→ **Try it**
Check the material that follows and say how many lines include the string "pixels", giving the number alone.

→ **Data records**
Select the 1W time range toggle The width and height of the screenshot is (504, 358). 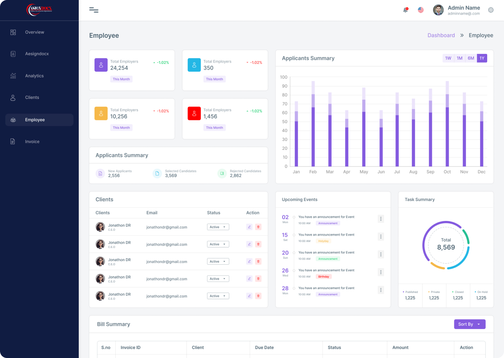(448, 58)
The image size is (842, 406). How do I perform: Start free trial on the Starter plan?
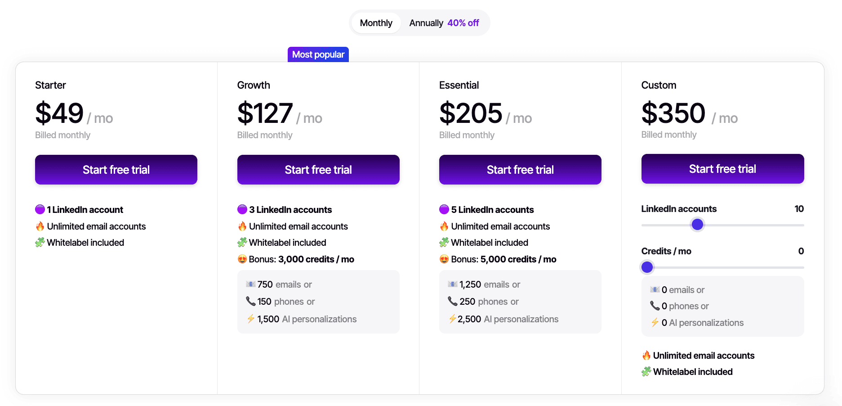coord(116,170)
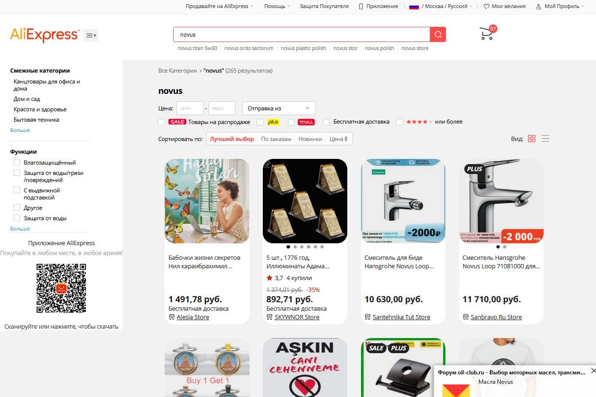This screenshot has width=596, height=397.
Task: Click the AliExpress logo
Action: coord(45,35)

==

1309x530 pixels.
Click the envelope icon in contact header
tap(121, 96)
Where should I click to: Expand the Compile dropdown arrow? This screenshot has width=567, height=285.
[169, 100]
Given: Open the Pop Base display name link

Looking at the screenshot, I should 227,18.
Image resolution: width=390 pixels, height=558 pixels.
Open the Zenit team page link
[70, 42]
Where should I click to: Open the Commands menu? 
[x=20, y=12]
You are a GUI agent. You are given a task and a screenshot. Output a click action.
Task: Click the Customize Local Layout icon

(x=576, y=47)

→ **Written answer**
2